YOUR ASSIGNMENT — For the listing below, how many lines contain the word "plus"? Answer with only that figure.

EXTRACTED ENTRIES —

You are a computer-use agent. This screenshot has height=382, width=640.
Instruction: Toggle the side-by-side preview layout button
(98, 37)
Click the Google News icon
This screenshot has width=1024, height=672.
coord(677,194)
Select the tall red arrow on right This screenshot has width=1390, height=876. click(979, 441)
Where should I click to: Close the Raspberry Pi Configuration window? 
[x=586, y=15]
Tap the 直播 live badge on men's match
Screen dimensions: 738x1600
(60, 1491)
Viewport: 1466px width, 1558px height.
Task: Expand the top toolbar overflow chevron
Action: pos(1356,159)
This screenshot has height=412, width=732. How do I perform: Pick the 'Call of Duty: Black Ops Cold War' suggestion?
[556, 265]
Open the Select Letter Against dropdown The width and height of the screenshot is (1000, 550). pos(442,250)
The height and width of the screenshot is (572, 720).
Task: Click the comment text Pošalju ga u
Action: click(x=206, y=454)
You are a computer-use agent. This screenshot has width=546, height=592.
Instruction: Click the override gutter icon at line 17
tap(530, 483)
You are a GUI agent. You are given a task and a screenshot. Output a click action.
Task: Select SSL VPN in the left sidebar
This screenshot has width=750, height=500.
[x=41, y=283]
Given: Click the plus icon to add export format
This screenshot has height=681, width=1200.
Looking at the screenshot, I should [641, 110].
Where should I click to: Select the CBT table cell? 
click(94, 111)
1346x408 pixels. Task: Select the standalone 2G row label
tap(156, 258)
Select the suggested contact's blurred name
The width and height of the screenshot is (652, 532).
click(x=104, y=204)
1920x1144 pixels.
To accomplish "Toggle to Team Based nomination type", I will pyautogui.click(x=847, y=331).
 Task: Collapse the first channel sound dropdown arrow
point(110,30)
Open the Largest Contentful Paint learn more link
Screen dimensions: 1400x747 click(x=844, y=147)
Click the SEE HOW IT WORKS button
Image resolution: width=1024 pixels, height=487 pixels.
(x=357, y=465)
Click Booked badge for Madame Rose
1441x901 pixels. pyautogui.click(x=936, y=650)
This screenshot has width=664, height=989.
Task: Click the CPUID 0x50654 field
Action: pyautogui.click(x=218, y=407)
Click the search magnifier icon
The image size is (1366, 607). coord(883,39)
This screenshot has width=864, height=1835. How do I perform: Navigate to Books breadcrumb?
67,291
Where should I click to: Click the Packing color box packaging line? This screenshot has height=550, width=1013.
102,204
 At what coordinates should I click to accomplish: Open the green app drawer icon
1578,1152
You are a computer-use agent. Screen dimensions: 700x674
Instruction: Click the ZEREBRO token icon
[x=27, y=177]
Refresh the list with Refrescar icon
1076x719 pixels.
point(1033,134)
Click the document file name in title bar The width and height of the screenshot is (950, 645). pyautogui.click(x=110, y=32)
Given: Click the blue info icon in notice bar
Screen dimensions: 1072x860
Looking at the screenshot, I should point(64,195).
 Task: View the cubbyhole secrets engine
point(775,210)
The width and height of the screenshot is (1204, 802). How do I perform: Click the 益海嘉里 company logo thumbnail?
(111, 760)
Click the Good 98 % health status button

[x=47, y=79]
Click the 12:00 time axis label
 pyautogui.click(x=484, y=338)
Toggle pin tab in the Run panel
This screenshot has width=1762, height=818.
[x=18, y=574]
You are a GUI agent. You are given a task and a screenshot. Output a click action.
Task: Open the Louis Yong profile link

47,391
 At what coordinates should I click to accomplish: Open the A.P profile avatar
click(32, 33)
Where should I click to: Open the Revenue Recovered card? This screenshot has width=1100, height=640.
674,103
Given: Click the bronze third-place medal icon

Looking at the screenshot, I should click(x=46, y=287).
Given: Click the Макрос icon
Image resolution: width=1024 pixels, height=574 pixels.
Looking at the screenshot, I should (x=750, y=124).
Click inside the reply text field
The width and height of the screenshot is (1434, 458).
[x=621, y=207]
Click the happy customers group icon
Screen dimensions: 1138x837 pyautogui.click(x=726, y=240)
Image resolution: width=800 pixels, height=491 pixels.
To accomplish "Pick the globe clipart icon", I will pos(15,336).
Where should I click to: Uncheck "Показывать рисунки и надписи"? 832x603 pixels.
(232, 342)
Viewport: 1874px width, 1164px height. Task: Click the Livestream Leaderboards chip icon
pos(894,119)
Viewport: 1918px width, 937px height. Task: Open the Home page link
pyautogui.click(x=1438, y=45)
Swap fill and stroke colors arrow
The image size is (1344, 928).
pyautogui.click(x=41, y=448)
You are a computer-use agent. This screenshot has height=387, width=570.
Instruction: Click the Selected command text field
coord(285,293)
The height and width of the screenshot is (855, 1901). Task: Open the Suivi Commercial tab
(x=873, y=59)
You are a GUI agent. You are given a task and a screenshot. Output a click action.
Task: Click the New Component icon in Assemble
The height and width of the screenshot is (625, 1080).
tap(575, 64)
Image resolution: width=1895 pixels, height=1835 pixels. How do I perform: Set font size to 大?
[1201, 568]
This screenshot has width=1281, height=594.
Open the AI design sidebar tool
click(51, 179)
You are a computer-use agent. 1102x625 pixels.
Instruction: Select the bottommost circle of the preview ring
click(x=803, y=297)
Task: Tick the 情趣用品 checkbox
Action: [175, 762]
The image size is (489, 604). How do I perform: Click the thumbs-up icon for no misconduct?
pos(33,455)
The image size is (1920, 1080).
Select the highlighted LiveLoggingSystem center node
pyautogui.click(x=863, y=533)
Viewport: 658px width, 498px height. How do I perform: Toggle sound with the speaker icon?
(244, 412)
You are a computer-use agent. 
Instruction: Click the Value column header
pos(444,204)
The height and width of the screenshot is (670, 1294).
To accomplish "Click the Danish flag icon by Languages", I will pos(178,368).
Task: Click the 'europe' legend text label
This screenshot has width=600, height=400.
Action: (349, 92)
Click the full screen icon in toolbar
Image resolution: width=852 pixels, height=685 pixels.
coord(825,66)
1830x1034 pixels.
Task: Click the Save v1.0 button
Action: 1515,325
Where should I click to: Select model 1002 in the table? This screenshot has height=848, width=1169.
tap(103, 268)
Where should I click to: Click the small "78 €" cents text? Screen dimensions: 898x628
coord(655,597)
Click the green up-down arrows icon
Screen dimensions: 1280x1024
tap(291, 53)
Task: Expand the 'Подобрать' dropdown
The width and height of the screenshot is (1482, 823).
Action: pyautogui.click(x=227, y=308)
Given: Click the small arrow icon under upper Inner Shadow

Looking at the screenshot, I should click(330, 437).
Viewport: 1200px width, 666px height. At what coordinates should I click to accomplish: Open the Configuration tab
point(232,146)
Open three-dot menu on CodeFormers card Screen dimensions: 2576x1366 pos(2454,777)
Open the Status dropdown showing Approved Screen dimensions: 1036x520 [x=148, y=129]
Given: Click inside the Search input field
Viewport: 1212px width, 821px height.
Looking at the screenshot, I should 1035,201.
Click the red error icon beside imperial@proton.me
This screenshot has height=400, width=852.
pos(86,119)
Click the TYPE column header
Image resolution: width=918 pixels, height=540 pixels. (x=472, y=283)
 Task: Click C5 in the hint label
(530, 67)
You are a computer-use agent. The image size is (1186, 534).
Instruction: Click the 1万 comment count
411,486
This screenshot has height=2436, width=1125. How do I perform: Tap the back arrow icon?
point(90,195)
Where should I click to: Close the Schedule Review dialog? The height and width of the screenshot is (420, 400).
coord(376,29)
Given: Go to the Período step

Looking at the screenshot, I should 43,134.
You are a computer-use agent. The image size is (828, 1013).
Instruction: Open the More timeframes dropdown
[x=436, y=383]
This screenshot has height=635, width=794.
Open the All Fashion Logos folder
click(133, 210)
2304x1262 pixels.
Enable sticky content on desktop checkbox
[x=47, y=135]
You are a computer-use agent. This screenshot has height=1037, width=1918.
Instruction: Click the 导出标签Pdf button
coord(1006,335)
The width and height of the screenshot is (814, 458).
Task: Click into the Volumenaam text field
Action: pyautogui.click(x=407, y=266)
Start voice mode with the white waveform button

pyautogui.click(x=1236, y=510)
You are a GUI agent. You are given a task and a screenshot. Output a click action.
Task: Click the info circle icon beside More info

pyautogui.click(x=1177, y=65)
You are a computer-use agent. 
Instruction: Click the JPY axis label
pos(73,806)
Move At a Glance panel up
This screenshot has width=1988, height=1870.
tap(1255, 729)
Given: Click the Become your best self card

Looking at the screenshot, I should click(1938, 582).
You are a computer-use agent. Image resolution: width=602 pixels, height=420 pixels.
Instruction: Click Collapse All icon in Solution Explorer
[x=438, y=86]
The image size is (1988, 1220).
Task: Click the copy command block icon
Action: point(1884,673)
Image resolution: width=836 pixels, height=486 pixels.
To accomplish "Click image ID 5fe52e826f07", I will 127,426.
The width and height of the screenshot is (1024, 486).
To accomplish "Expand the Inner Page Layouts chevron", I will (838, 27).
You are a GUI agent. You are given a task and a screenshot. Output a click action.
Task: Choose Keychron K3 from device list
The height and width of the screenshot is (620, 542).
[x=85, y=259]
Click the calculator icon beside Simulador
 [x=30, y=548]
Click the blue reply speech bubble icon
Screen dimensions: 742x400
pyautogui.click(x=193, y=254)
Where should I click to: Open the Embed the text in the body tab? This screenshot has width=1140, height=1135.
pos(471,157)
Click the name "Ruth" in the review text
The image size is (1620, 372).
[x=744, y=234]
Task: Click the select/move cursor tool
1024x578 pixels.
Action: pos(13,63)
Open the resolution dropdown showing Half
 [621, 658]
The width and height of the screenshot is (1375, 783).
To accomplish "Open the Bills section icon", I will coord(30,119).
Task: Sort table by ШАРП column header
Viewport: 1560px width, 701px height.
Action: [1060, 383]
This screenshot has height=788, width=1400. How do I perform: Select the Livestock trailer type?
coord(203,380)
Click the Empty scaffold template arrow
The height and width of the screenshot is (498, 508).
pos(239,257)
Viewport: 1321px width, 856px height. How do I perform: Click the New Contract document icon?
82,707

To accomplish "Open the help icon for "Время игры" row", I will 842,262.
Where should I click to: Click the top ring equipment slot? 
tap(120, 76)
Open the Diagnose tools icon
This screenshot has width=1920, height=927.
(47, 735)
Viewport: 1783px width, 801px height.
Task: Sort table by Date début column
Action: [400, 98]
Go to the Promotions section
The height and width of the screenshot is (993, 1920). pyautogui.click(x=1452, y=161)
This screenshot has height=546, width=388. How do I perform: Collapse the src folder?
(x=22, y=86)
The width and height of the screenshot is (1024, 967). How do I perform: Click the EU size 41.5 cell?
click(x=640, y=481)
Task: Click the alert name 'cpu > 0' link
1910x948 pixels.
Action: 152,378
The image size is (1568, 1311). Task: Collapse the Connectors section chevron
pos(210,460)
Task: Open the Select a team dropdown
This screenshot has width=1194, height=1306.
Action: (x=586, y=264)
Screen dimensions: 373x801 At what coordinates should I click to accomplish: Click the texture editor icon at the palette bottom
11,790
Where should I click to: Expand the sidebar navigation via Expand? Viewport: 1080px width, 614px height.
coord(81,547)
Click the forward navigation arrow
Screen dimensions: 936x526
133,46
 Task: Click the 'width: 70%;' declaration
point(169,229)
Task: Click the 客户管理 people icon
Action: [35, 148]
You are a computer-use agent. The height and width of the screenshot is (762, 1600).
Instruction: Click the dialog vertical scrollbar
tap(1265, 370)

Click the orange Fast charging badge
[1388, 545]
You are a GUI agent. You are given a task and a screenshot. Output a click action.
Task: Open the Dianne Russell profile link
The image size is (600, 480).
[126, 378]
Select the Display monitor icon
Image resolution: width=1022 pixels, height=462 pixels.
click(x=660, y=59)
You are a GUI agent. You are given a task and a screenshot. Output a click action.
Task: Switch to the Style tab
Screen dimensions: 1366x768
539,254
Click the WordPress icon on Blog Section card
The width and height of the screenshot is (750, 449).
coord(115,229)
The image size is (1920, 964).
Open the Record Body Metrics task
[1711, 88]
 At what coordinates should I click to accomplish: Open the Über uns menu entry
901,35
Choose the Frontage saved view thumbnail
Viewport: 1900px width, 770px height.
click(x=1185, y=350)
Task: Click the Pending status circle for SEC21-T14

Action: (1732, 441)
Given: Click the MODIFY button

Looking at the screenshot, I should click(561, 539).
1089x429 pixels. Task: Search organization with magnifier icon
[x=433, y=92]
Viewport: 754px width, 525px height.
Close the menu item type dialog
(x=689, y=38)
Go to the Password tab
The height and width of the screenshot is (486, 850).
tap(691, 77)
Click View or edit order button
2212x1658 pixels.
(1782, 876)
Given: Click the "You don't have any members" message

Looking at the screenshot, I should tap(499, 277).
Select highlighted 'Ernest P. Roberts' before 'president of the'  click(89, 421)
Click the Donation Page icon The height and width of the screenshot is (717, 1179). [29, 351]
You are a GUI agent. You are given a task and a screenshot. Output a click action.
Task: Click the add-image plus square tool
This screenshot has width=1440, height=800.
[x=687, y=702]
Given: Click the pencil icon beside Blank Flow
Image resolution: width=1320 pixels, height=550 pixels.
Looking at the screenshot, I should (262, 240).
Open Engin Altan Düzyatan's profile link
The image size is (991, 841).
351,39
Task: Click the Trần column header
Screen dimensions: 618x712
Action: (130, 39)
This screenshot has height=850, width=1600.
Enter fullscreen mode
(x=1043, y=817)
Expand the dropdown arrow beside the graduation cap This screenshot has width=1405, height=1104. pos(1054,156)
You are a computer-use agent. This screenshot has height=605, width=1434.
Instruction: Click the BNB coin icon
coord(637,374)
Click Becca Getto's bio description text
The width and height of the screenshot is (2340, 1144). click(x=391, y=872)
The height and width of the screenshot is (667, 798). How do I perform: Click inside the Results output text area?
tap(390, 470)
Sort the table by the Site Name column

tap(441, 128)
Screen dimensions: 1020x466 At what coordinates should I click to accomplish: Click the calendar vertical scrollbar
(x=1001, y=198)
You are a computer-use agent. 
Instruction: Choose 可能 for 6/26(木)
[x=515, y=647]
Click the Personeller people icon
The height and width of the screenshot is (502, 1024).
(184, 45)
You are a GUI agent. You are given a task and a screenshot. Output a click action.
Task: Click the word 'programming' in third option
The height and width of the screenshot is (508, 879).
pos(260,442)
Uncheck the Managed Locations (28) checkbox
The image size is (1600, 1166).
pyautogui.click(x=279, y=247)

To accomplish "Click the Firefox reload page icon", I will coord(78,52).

OUTPUT OF THE EXERCISE — 2